== Challenge ==
Reproduce the stretch of the records below from the line containing "Uncheck the Bài viết post type" through the line containing "Action: [x=242, y=204]", copying each line verbatim. Leave the pictures out of your copy.

== Supplied information ==
◆ ◆ ◆ ◆ ◆

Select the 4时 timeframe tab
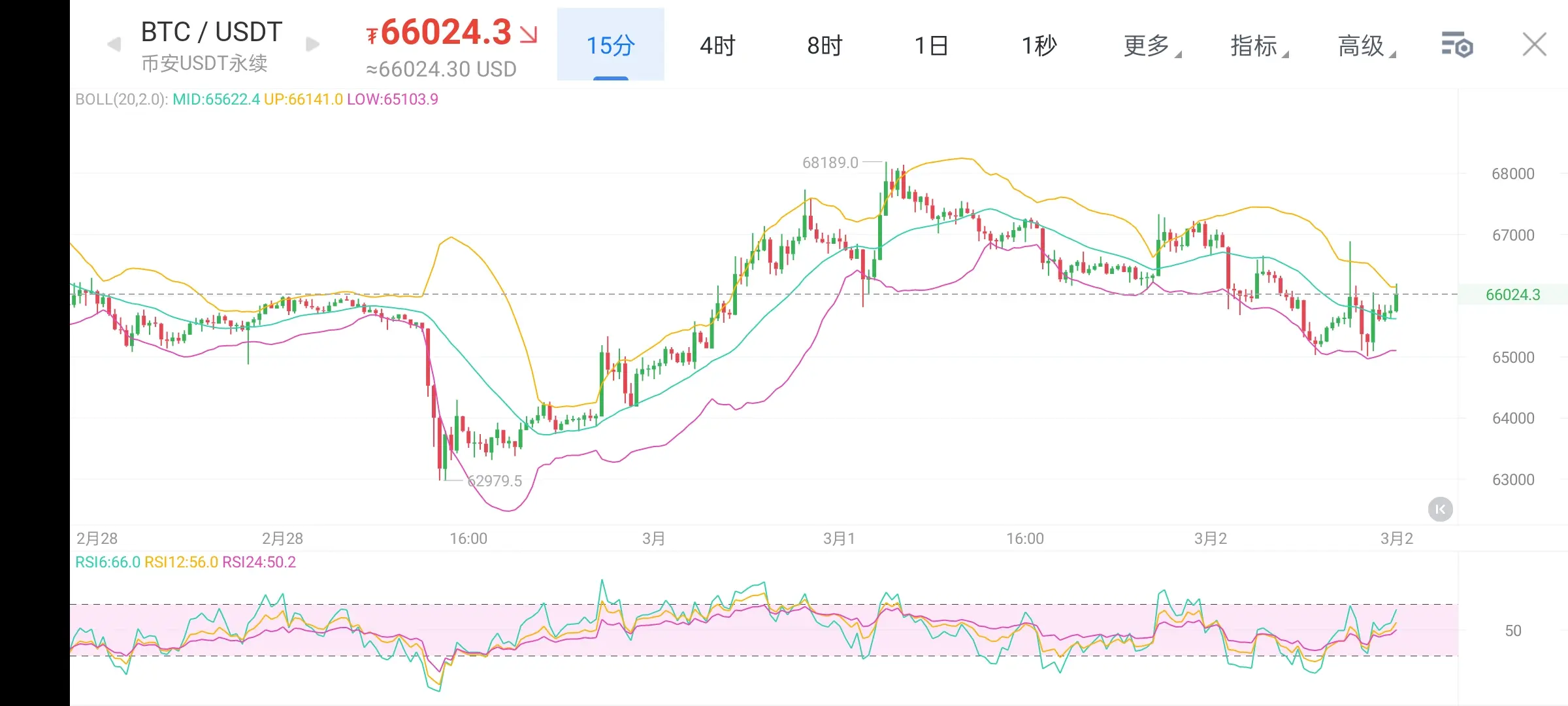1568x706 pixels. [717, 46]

◆ ◆ ◆ ◆ ◆

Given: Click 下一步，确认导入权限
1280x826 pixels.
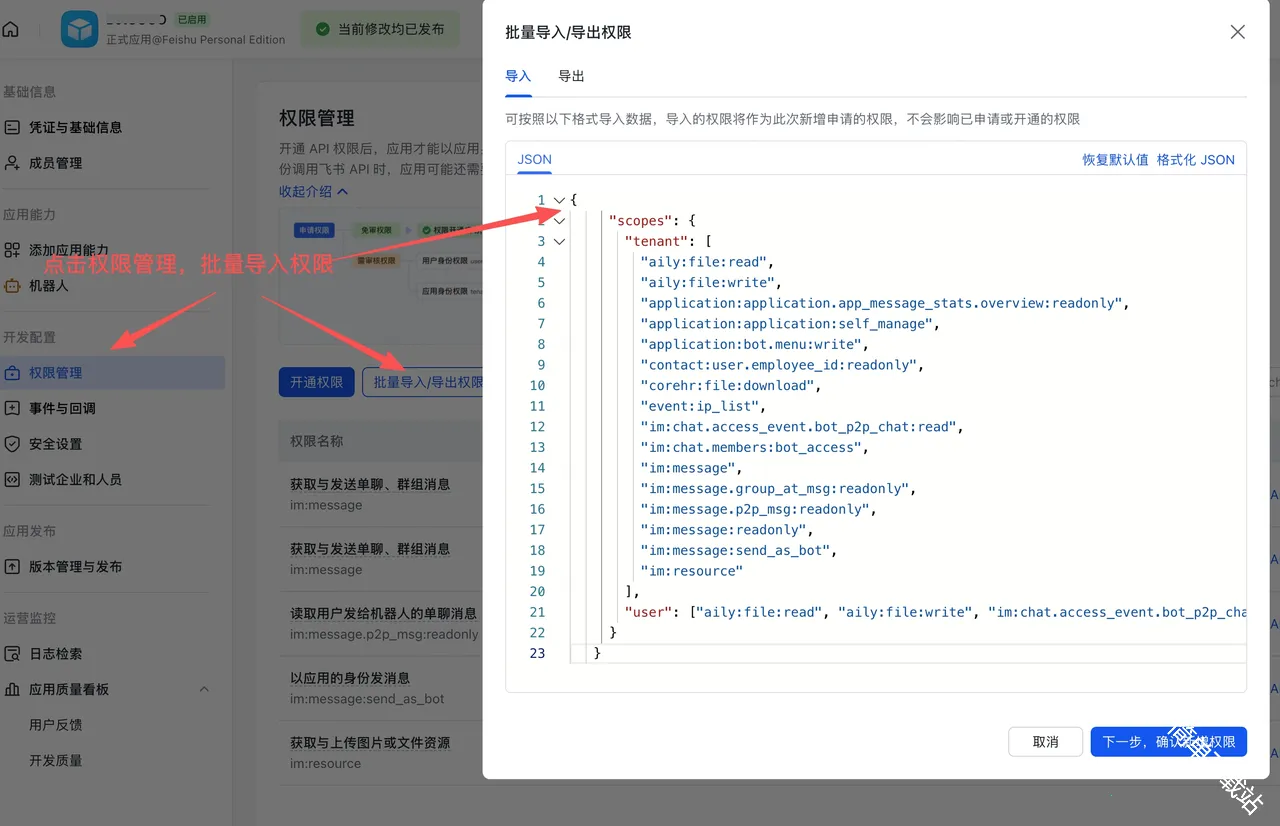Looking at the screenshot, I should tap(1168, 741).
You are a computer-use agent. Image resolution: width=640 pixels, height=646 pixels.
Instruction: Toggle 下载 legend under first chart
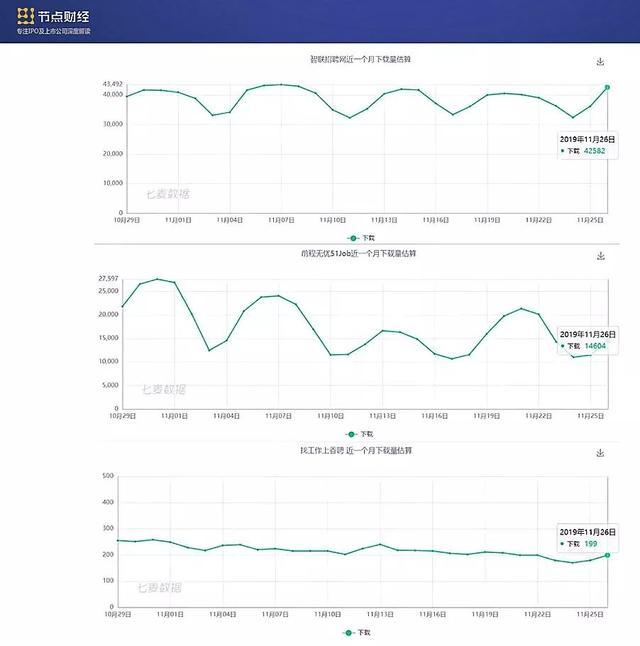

◆ ◆ ◆ ◆ ◆

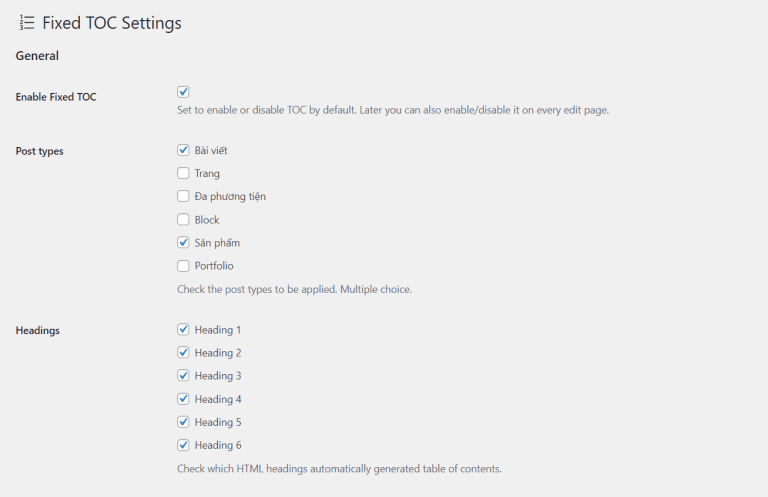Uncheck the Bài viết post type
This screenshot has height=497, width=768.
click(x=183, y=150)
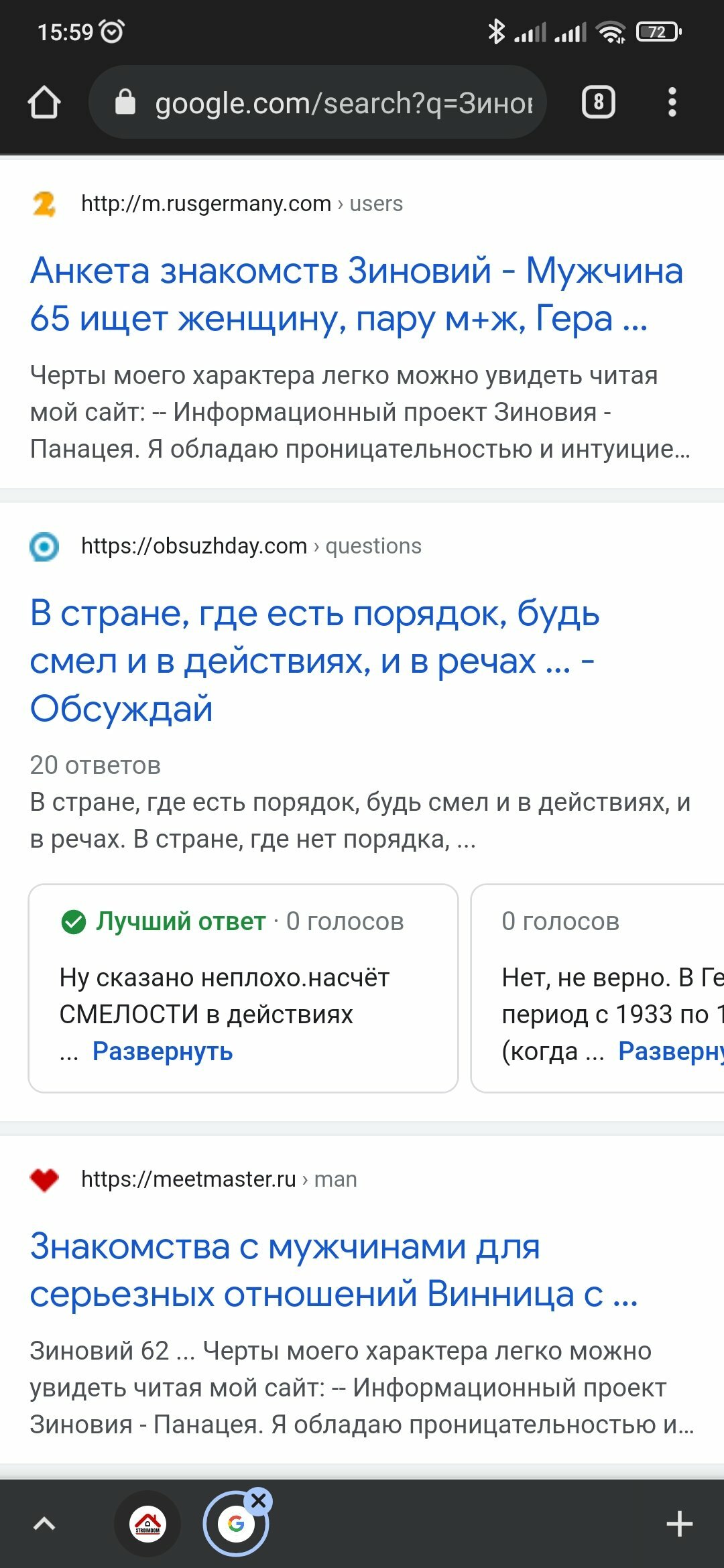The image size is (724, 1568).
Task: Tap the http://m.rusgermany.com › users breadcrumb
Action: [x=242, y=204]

◆ ◆ ◆ ◆ ◆

== In response ==
Uncheck the Bài viết post type
This screenshot has height=497, width=768.
click(x=183, y=150)
The image size is (724, 1568).
Task: Tap the http://m.rusgermany.com › users breadcrumb
Action: [x=242, y=204]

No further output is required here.